Things didn't turn out how I use to hope and pray that they would in High school (read my letters to my former self here and here.) My sweet baby brother has been having a hard time adjusting to all the emotional growth, drama, and lets be honest here....girls. (sorry to blast him....but he'll never know). I hate seeing it get him down but also remember being the same way. I just knew that at 17 years old I had it all figured out. Well thank goodness I didn't. It's like the Garth Brooks song "some of Gods greatest gifts are unanswered prayers". Ain't that the truth. It's so easy to forget that when those certain things that you pray about or try to make happen don't happen that it is because something better is just around the corner or that it just wasn't good timing.
That at the end of the day, I get to come home to a home that I love and am slowly making "our own". There is absolutely nothing like coming home to a place that you share with someone that you love. It's seriously my happy place. There are so many things I want to do to fix it up but at the end of the day, what matters most are the people who live here...all 2...well 3... of us if you include Tilly and I pretty much do.
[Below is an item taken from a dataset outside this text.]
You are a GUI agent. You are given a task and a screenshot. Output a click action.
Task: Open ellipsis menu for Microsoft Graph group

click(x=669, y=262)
For my amazing, beautiful crazy, sweet family. I can't stress enough how important my family is to me. I mean take my love for Dr. Pepper and multiply it by like 10000. Someone asked what I did this weekend and I cried telling them about how I got to watch Dave play baseball and just how proud I was of him. I don't get to see or talk to them as often as I would like to, but in my darkest hours they were my light and continue to make sure that I'm at my best. always. Family is my everything.
yes...more wedding pictures...sorry...but really I'm not...happy day
And for all of you...quit looking around...I'm talking about you reading this. Whether you just came, have been here since October, randomly read today's post, or for some reason read every day...I love that I can put myself out there and in return receive so much inspiration, motivation, and support. I absolutely love that about this bloggy world. So thank you.
Happy Thursday friends. I hope it is your best one yet. Be happy.